|Friday, February 24|
|PS2 Poster Session 2 and Refreshments||
Fri, Feb 24, 5:15 PM - 6:30 PM
Conference Center AB
Use of Longitudinal Models to Identify Subject-Specific Implausible Body Mass Index Measures: A Comparison with Screening for Population-Level Outliers (303474)Janne Boone-Heinonen, The Ohio State University
Andy Brickman, Health Choice Network
Jennifer DeVoe, The Ohio State University
Elizabeth Hooker, OCHIN, Inc.
Kenneth Mayer, The Fenway Institute
Jean O’Malley, The Ohio State University
*Carrie Tillotson, OCHIN, Inc.
Background: Invalid Body Mass Index (BMI) measures are typically identified as outliers based on population distributions, which conflate implausible and extreme measures. We demonstrate a longitudinal approach to identify BMI outliers in electronic health records. Study Population: Children 5-18 years with =3 BMI measures, from the ADVANCE PCORnet Clinical Data Research Network, a national network of Federally-Qualified Health Centers (n=94,627; n=797,281 BMI measures).
Methods: We used mixed effects regression to model BMI as a function of sex and age, with random intercepts and slopes for age, clustered by child. We identified longitudinal outliers as observations with studentized residual >|10|, compared to population outliers defined by the CDC (z-score>|5|).
Results: Mixed effects regression identified 447 longitudinal outliers; 207 were not population outliers.

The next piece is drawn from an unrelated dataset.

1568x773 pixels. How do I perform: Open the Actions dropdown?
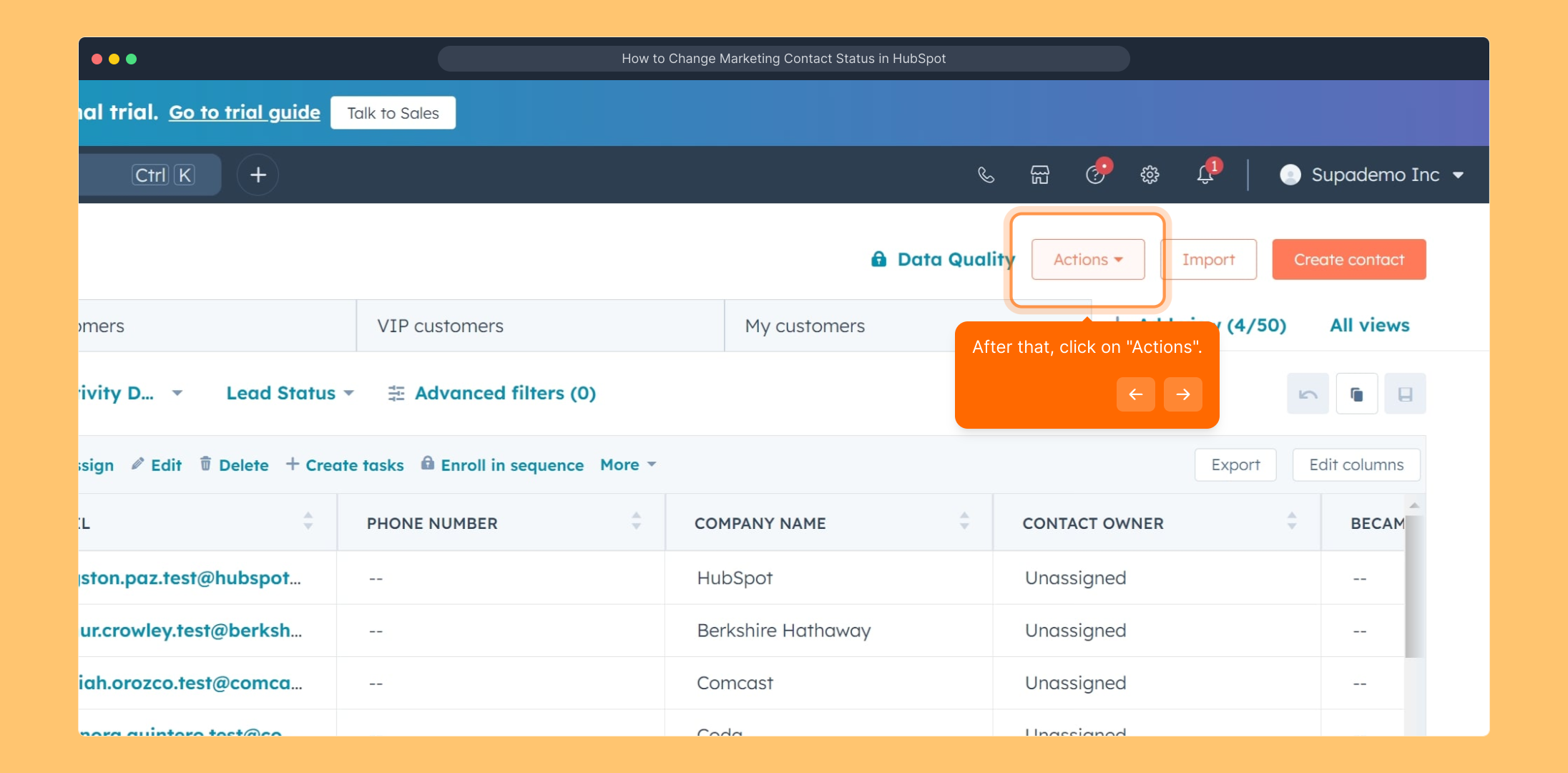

Conversely, mixed models classified 6404 (96%) of the population outliers as non-outliers. Among BMIs identifying severe obesity (n=81,803), 253 were identified as longitudinal outliers, compared to 5971 by CDC definitions.
Conclusions: Mixed effects regression is a useful method for differentiating true BMI extremes from measurement error in children and adolescents.